PHILADELPHIA – The United States and Aria Health Systems, Inc. ("Aria") today settled two False Claims Act matters which Aria self-disclosed, announced United States Attorney Zane David Memeger.  Aria agreed to pay $564,700 to resolve claims that a cardiologist performed unnecessary invasive procedures on inpatients and outpatients at their Torresdale Campus between October 1, 2012 and April 15, 2013.  Aria also agreed to pay $2.5 million to resolve alleged violations of the False Claims Act regarding compensation to physicians that were in excess of fair market value.  The settlement resolves claims regarding compensation paid to a cardiac thoracic surgeon from 2012 to 2014 and claims regarding the purchase of a trademark name in the course of the acquisition of an orthopedic group by Aria in December 2012.  Aria is a major health care provider in Northeast Philadelphia and lower Bucks County. 


Aria became aware of certain complaints regarding the cardiologist in January 2013.  They hired an independent review organization that reviewed the medical treatment for some of his patients.  As a result of the review, the doctor agreed to cease performing invasive cardiac procedures at the end of February 2013 and agreed to terminate his employment with Aria as of April 15, 2013.  After further review, Aria self-disclosed this matter to the United States in March 2014.

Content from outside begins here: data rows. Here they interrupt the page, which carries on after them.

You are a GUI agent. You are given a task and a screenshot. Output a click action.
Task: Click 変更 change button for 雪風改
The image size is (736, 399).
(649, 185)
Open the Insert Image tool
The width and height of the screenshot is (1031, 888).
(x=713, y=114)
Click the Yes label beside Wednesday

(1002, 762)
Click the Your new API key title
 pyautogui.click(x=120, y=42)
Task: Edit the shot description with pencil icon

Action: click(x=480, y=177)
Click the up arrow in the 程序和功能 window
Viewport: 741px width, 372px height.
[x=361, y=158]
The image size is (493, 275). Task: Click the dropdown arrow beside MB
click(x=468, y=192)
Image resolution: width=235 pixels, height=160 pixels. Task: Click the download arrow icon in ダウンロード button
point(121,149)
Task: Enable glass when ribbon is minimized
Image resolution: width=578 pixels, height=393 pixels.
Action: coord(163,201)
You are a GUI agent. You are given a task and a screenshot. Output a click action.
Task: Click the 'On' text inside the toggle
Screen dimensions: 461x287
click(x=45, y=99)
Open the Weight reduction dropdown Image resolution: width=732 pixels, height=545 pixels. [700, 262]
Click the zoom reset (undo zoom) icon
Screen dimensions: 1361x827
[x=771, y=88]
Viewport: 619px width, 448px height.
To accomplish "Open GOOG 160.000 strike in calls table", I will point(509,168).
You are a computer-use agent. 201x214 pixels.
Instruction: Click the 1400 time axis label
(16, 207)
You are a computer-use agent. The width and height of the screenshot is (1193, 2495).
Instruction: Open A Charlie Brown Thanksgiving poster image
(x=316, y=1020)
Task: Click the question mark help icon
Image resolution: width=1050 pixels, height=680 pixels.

The False Claims Act and the Stark Act require that physicians be paid salaries that are no more than fair market value and may not include compensation for referrals of patients.  Aria self-reported the cardiac thoracic surgeon contract to DOJ based on a concern that his $1.4 million annual compensation was outside fair market value.  With respect to the trademark purchase, Aria paid $3.5 million dollars for the right to use the trademark in perpetuity.  Aria’s own internal investigation, conducted in 2014, found that the trademark payment was inflated above fair market value based on an independent valuation.


“Patients have a right to medical treatment that is ethical and necessary and not influenced by a physician’s strategy to increase his compensation,” said Memeger. “In this case, Aria recognized a problem, reported it to the government, and voluntarily made internal changes to its operations.”


The settled civil claims are allegations only. There has been no determination of civil liability, and Aria denies any such liability.  The case involving improper physician compensation and purchase of a trademark was handled by Assistant United States Attorney Thomas Johnson and Health Care Fraud Analyst Raymond Uhlhorn; the allegations concerning Aria’s unnecessary invasive procedures were handled by Assistant United States Attorney Susan Dein Bricklin and Health Care Fraud Analyst George Niedzwicki.  The Office of the Inspector General of the Department of Health and Human Services assisted in both investigations.